A new Fancy Bear campaign has been discovered by ESET. Launched at victims on the usual hit-list — including Ministries of Foreign Affairs and embassies across Europe and Asia — and tracked in August, the group is making use of phishing emails tied with heavy malicious payloads as well as a new backdoor system.

A new programming language has been added, Nim, that was designed to bring together aspects of Python, Ada, and Modula.

Nim compilers, to C, C++, or JavaScript, and its executables are supported by all major platforms including Microsoft Windows, Linux, and macOS, and it is in this language in which one of the malware’s downloaders has been written.

The phishing email contains a Word attachment that is blank but references a Dropbox-hosted remote template, wordData.dotm.

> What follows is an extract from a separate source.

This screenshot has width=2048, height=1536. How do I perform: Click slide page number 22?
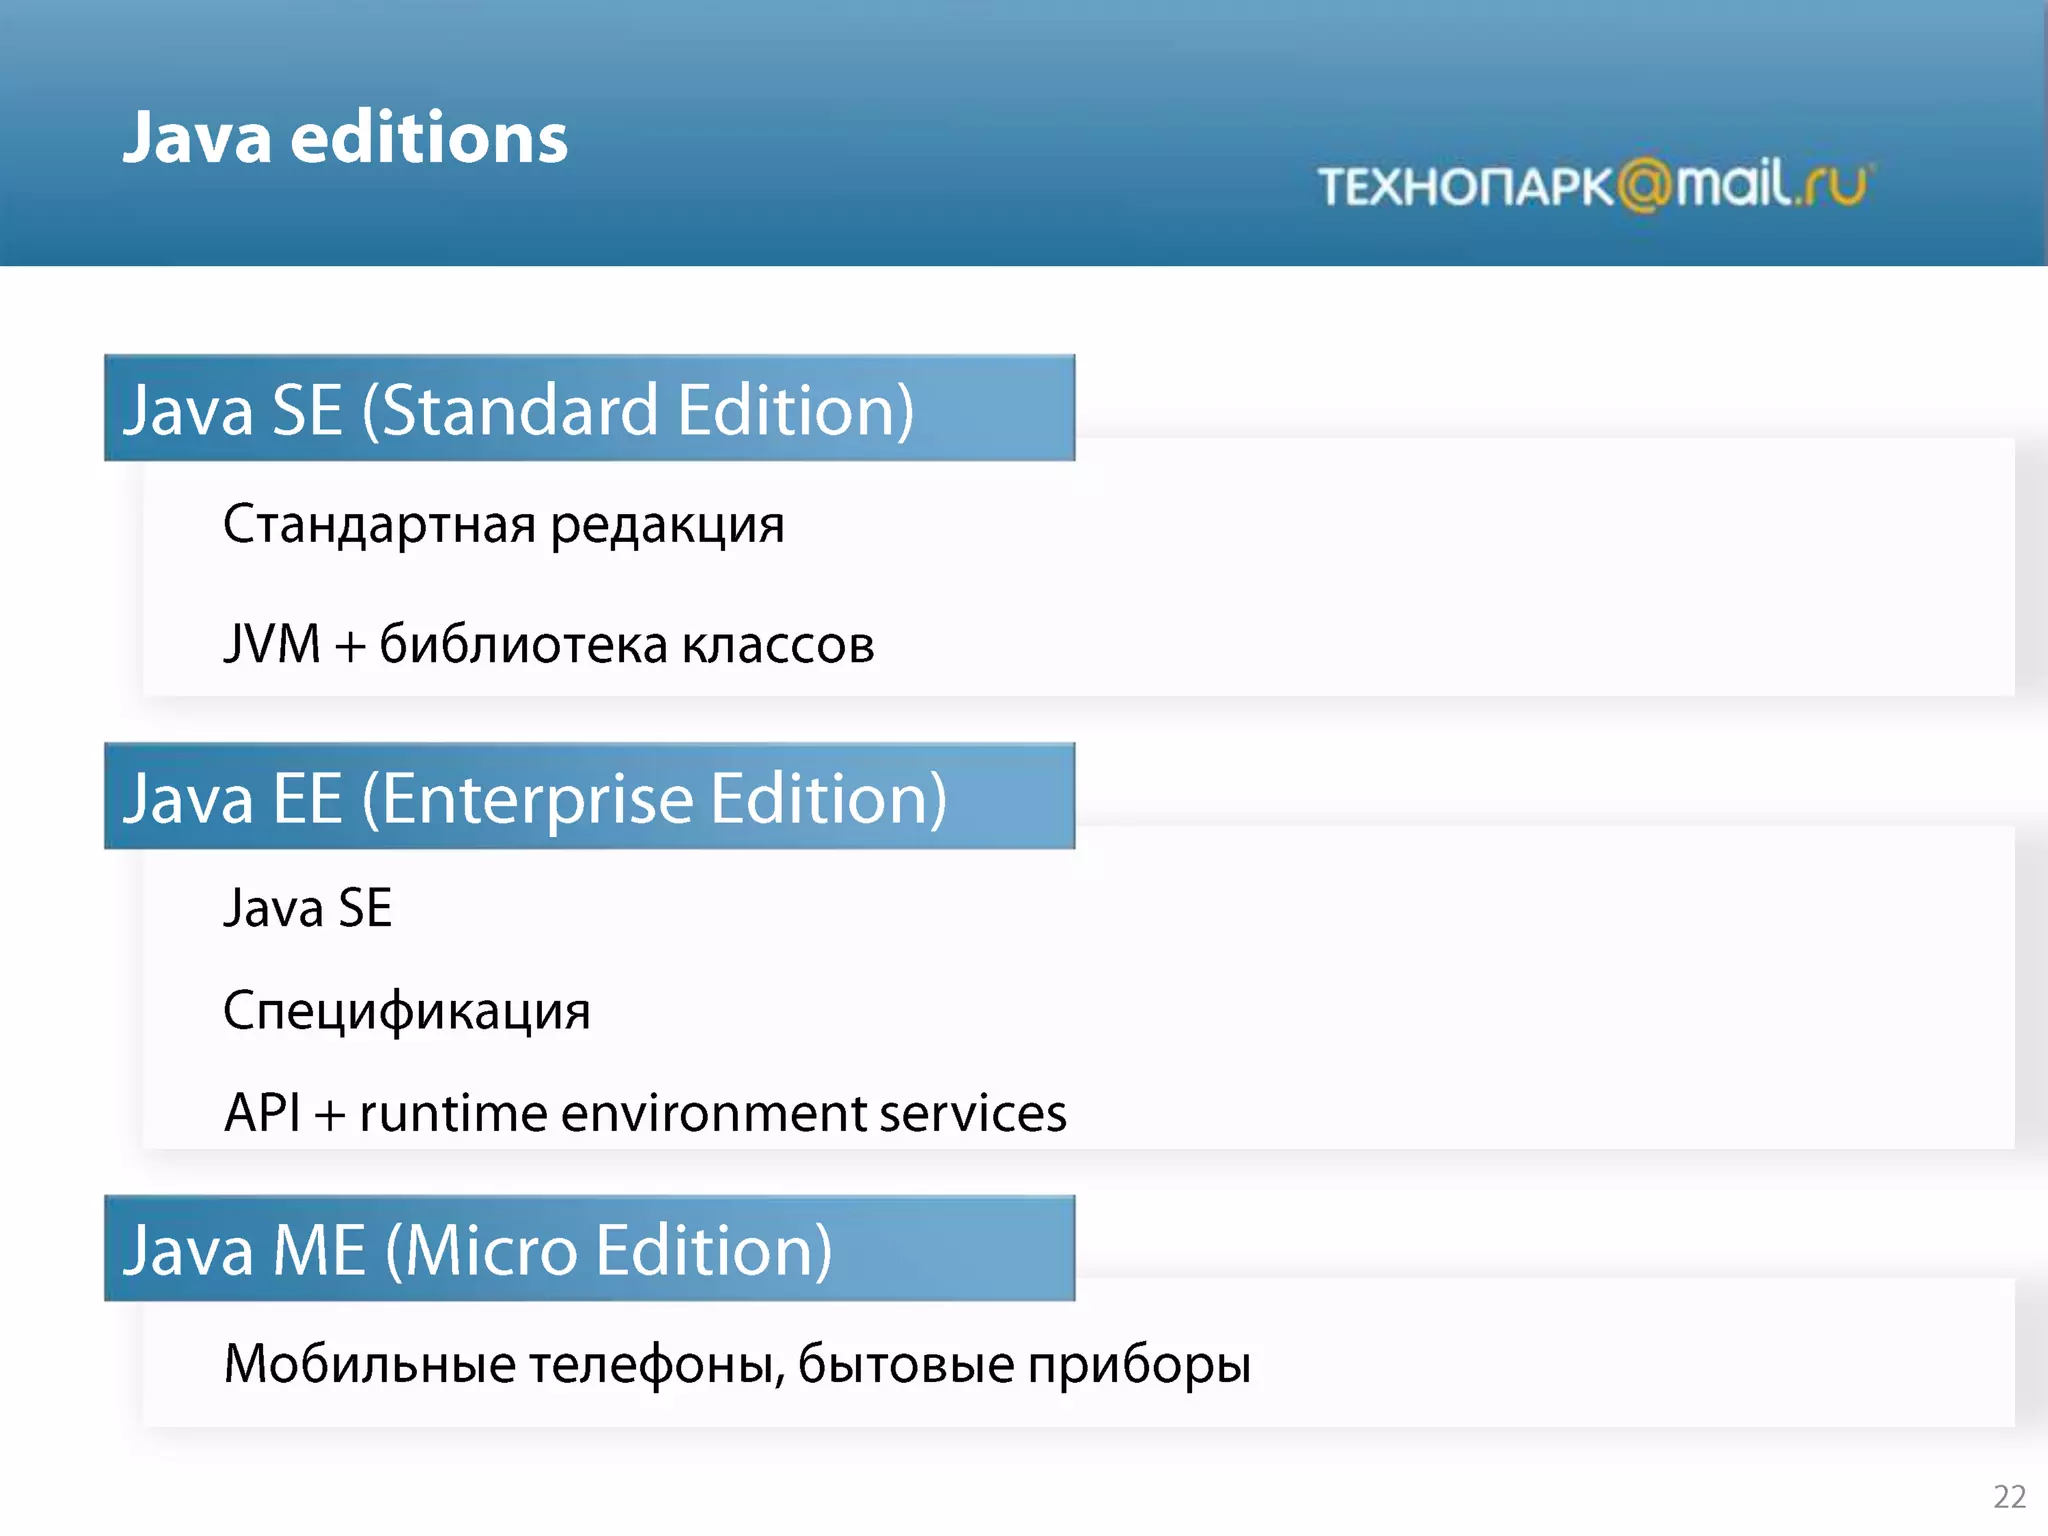click(x=2009, y=1496)
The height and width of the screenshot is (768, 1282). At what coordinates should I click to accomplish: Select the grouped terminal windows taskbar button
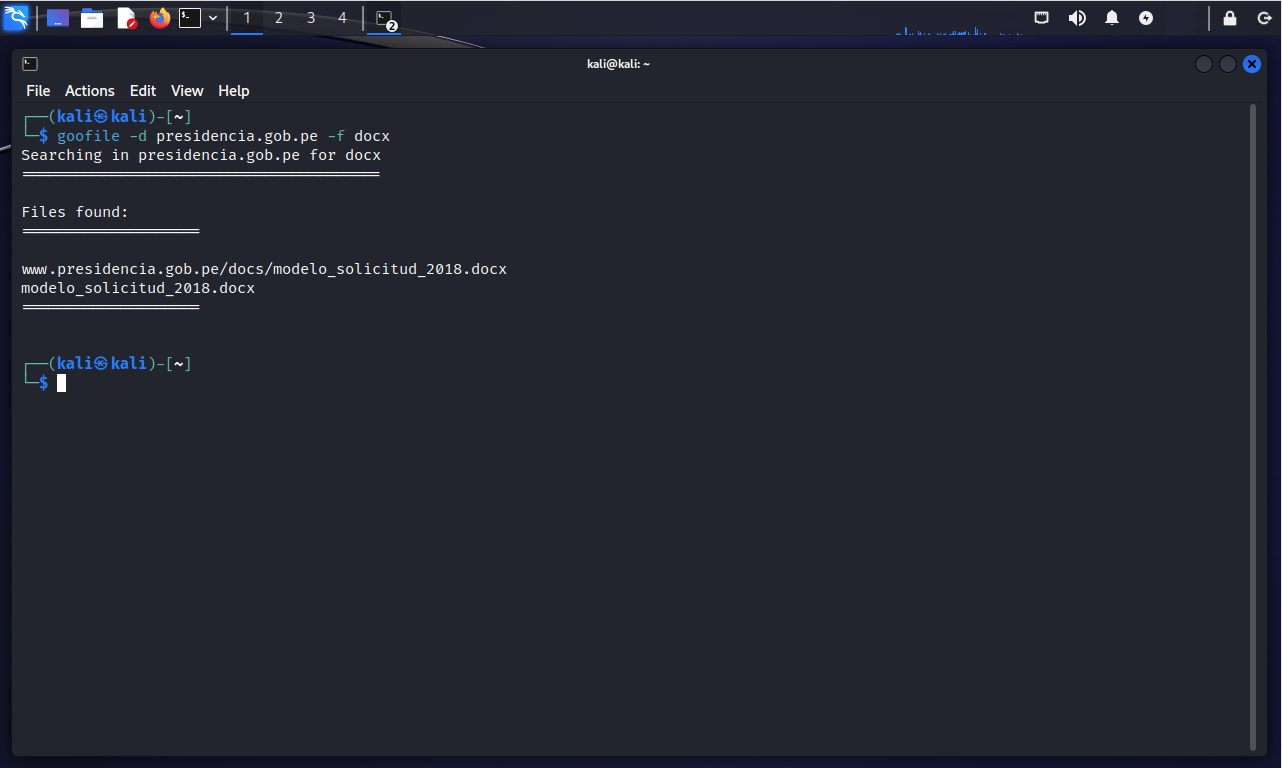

The template has embedded malicious macros which execute lmss.exe, the new Nim downloader for the Zebrocy Trojan.

A dormant AutoIt executable is also hidden in the document that used to act as the downloader, but its presence is considered nothing more than a mistake and oversight given its inactive status.

Another downloader is fetched by the Nim module. This payload is written in Golang and is based on past Delphi code.

In total, six malicious modules are fetched in the attack chain before the final deployment of a Golang backdoor. The attackers will use these components to harvest basic machine information for transfer to their C2, as well as take screenshots every 35 seconds during the first few minutes of infection, conduct surveillance, and grab additional payloads and commands from the C2.

The cybersecurity researchers say this is the first time the Goland backdoor has been seen in campaigns. While it does not appear to have any persistence elements beyond the means for attackers to manually set it by scheduling tasks under Windows\Software\OSDebug, this module alone is able to create, modify, and delete files, enumerate drives, screenshot, and execute commands via cmd.exe.

“It seems that the Sednit group is porting the original code to, or reimplementing it in, other languages in the hope of evading detection,” ESET says. “It’s probably easier that way and it means they do not need to change their entire TTPs [Tactics, Techniques and Procedures]. The initial compromise vector stays unchanged, but using a service like Dropbox to download a remote template is unusual for the group.”